====== DATA EXCERPTS ======
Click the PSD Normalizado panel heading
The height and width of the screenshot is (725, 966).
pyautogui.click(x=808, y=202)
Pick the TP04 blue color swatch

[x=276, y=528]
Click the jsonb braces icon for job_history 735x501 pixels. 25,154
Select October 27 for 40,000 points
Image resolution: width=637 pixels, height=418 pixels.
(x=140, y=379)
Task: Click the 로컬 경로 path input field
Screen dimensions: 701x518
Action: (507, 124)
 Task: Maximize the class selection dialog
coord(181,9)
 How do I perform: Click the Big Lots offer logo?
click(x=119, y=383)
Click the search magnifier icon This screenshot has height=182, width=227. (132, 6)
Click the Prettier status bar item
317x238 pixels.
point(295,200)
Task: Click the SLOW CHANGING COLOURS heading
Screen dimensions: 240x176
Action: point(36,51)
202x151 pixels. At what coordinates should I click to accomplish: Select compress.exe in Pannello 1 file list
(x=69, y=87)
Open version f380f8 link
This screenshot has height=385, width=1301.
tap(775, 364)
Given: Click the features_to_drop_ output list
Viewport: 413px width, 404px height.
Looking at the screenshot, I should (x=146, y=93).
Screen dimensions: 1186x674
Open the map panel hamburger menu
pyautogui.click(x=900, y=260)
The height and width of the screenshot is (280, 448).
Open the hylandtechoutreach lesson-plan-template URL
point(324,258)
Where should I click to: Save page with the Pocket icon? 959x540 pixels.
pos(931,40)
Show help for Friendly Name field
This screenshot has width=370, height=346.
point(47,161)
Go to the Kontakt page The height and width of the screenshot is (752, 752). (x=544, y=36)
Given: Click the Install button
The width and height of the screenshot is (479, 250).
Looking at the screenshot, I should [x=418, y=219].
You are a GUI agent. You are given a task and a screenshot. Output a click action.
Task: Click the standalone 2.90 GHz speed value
======
Repeat every entry exactly, leaving nothing out.

Click the PSD Normalizado panel heading
The height and width of the screenshot is (725, 966).
pyautogui.click(x=808, y=202)
Pick the TP04 blue color swatch

[x=276, y=528]
Click the jsonb braces icon for job_history 735x501 pixels. 25,154
Select October 27 for 40,000 points
Image resolution: width=637 pixels, height=418 pixels.
(x=140, y=379)
Task: Click the 로컬 경로 path input field
Screen dimensions: 701x518
Action: (507, 124)
 Task: Maximize the class selection dialog
coord(181,9)
 How do I perform: Click the Big Lots offer logo?
click(x=119, y=383)
Click the search magnifier icon This screenshot has height=182, width=227. (132, 6)
Click the Prettier status bar item
317x238 pixels.
point(295,200)
Task: Click the SLOW CHANGING COLOURS heading
Screen dimensions: 240x176
Action: point(36,51)
202x151 pixels. At what coordinates should I click to accomplish: Select compress.exe in Pannello 1 file list
(x=69, y=87)
Open version f380f8 link
This screenshot has height=385, width=1301.
tap(775, 364)
Given: Click the features_to_drop_ output list
Viewport: 413px width, 404px height.
Looking at the screenshot, I should (x=146, y=93).
Screen dimensions: 1186x674
Open the map panel hamburger menu
pyautogui.click(x=900, y=260)
The height and width of the screenshot is (280, 448).
Open the hylandtechoutreach lesson-plan-template URL
point(324,258)
Where should I click to: Save page with the Pocket icon? 959x540 pixels.
pos(931,40)
Show help for Friendly Name field
This screenshot has width=370, height=346.
point(47,161)
Go to the Kontakt page The height and width of the screenshot is (752, 752). (x=544, y=36)
Given: Click the Install button
The width and height of the screenshot is (479, 250).
Looking at the screenshot, I should [x=418, y=219].
You are a GUI agent. You are given a task and a screenshot. Output a click action.
Task: Click the standalone 2.90 GHz speed value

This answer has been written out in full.